Symlink the skills folder into your agent’s config directory:
# for Kiro
ln -s /path/to/agents-stuff/skills ~/.kiro/skills
# for Claude Code
ln -s /path/to/agents-stuff/skills ~/.claude/skills
The agent discovers the skill at startup. The skill is version-controlled in your git repo. When you update the skill or the CLI, commit and the change is live immediately.
Step 6: Adding more skills
Each new skill is a new workspace member. Add it to the root pyproject.toml:
[tool.uv.workspace]
members = ["skills/mytool", "skills/anothertool"]
[tool.uv.sources]
mytool = { workspace = true }
anothertool = { workspace = true }
Create the folder structure, write the CLI, write the skill. Run uv sync. Done.
The skills share the same virtual environment. Dependencies are deduplicated. The repo stays clean.
The full flow
User: "process foo"
Agent loads SKILL.md (description matches)
Agent reads the command: uv run mytool "foo"
Agent runs: uv run mytool "foo" --dry-run
CLI validates input with Pydantic
CLI prints JSON preview to stdout
Agent shows preview to user
User confirms
Agent runs: uv run mytool "foo"
CLI executes, prints JSON result
Done
Compare this to MCP:
User: "process foo"
Agent has tool schema in context (always, every session, ~1,000+ tokens)
Agent calls tool with parameters
MCP server receives call over the protocol
Server executes
Server returns result
Done
The MCP flow is not wrong. But the schema is always in context. The server is always running. The configuration is per-client. For a personal tool you use once a day, that is overhead you do not need.
Summary
The case for CLI + Skill over MCP for personal automation:
- Token cost. MCP tool schemas load into context for every session. A CLI invocation is one line. StackOne measured 4-32x higher token usage with MCP.
- No server. The CLI runs as a subprocess when the agent calls it. It exits when done. No process to start, no port to configure, no service to keep alive.
- Portability. Agent Skills is an open standard. The same skill works in Kiro, Claude Code, Cursor, and Codex.
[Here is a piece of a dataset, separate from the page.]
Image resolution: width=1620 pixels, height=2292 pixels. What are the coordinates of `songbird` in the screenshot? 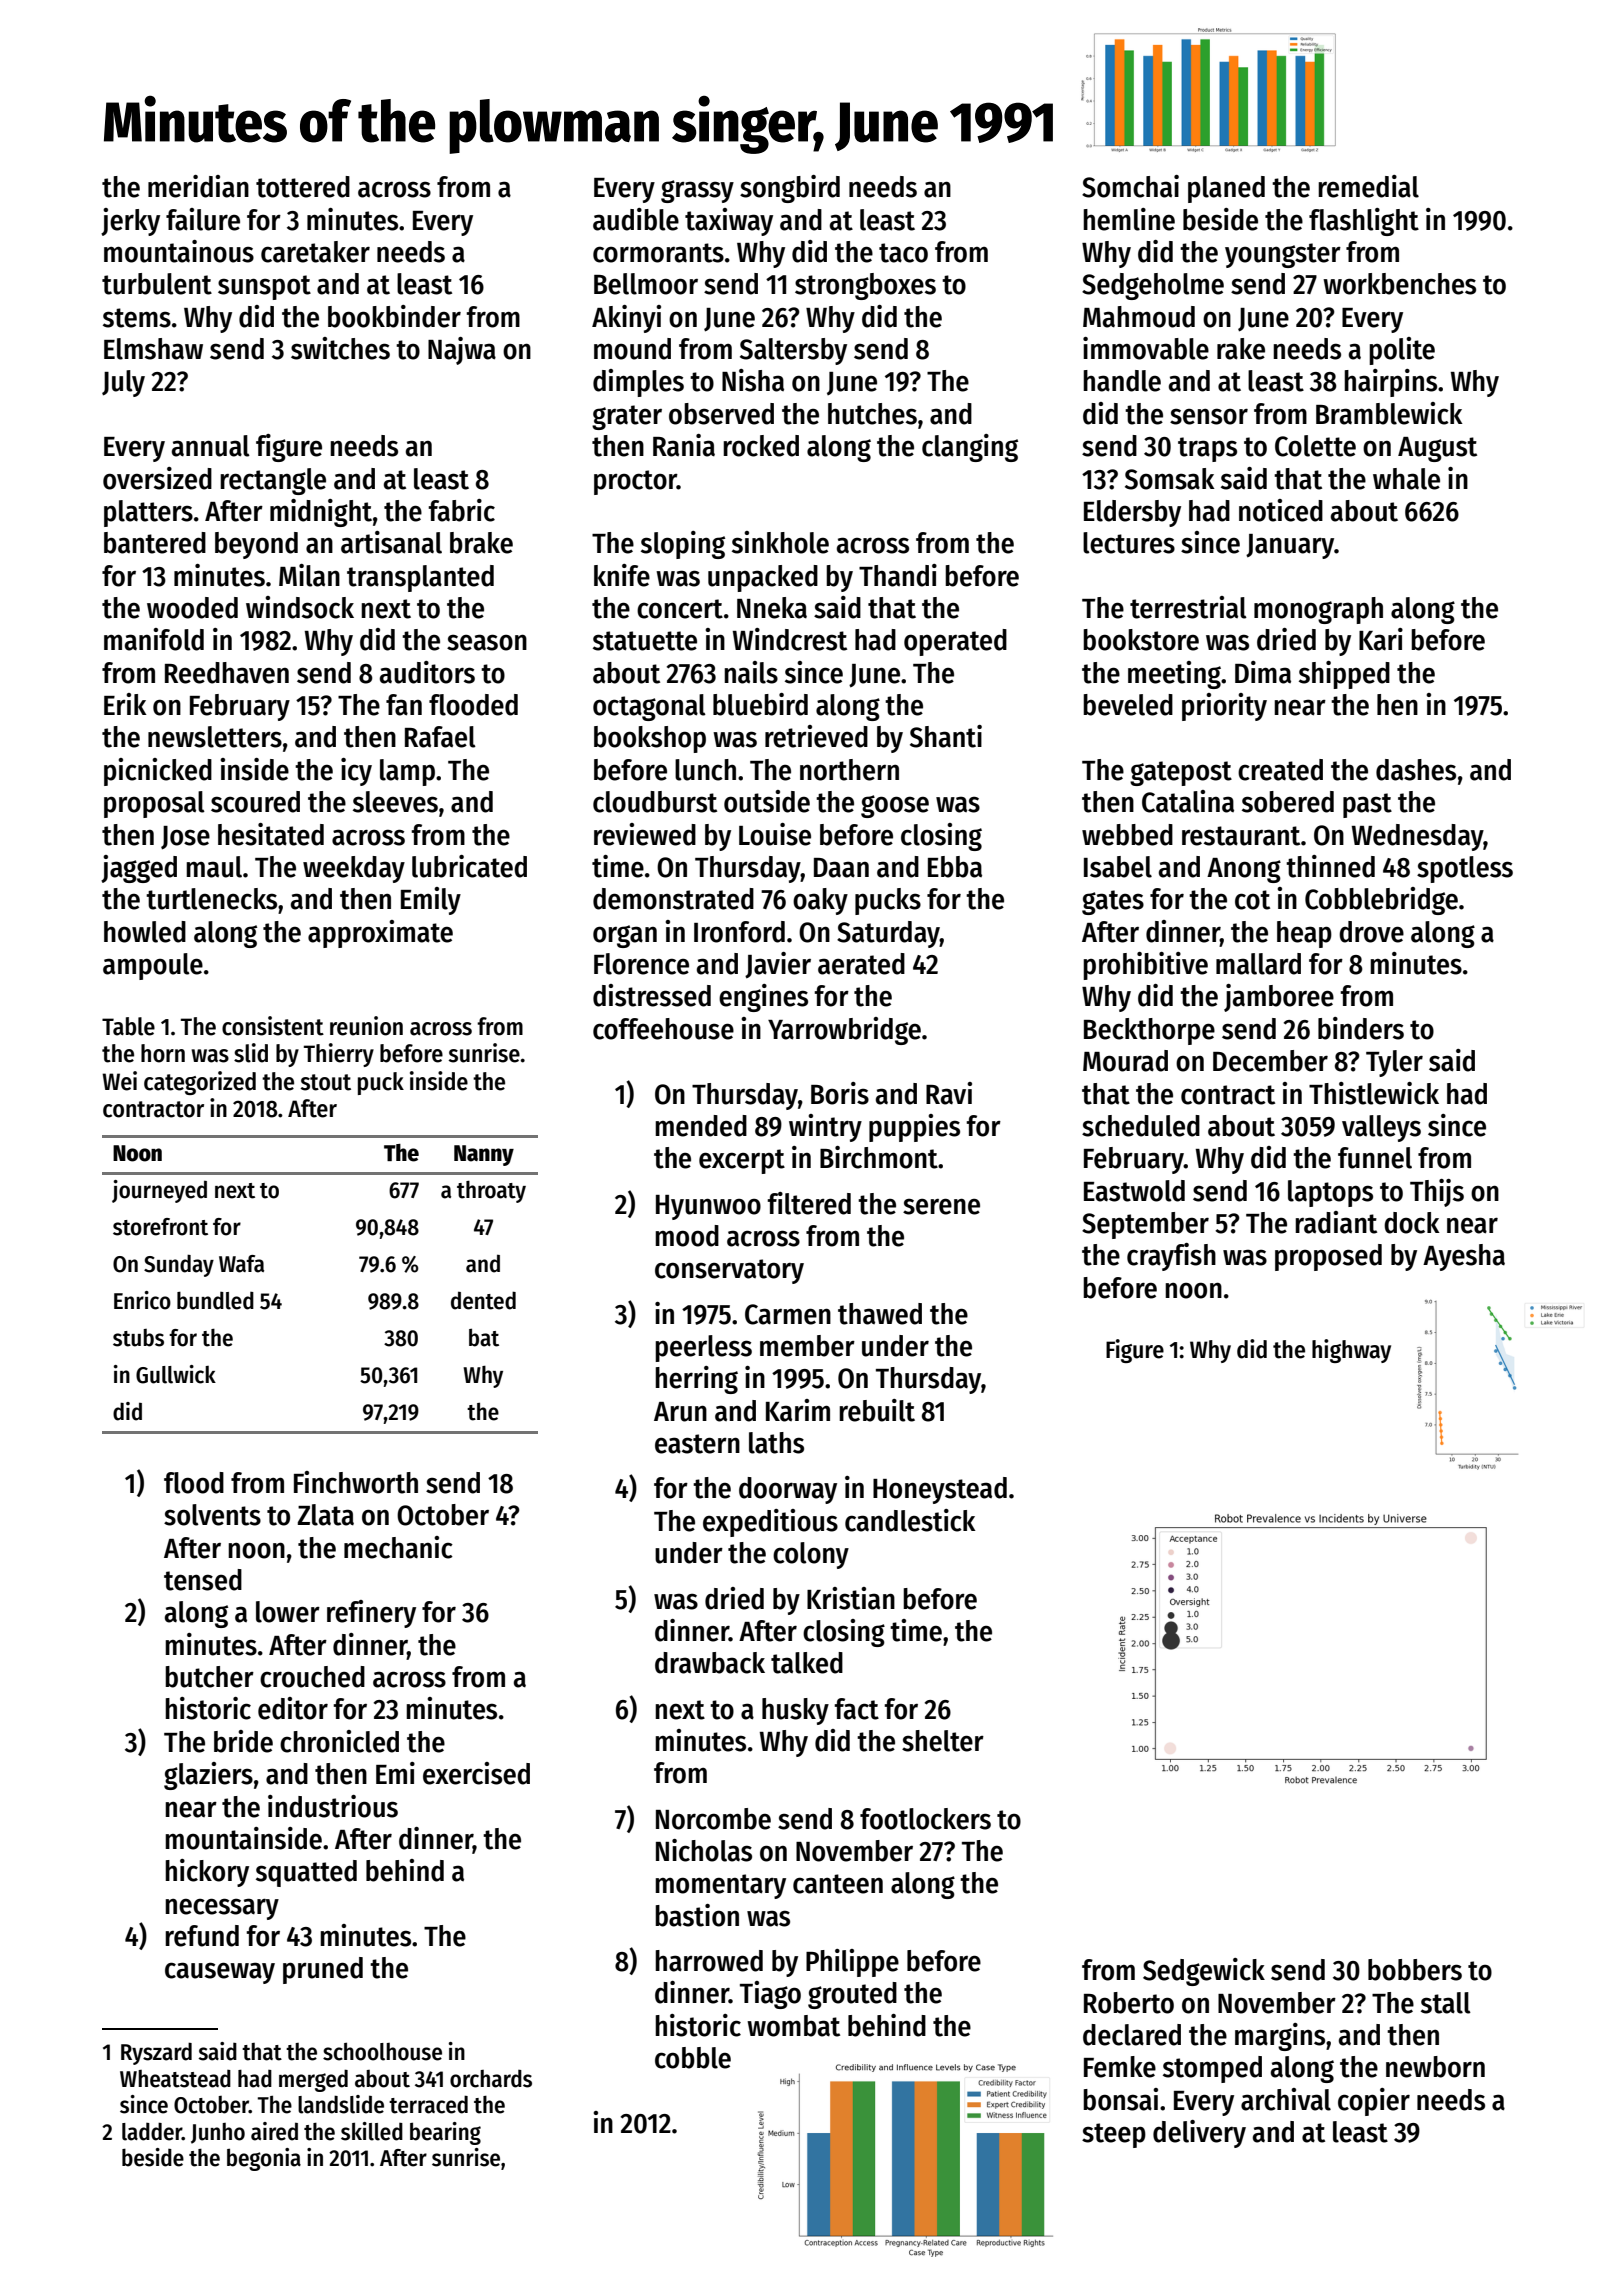 It's located at (790, 189).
MCP requires per-client configuration.
- Debuggability. The CLI is a Python script. Run it directly in your terminal. Add
--dry-run. Read the source. There is no protocol layer to debug. - Validation. Pydantic validates inputs before any API call. The agent cannot pass bad data silently.
The pattern is: encode your business logic in a CLI, encode your agent behavior in a skill, keep them separate, run with uv run.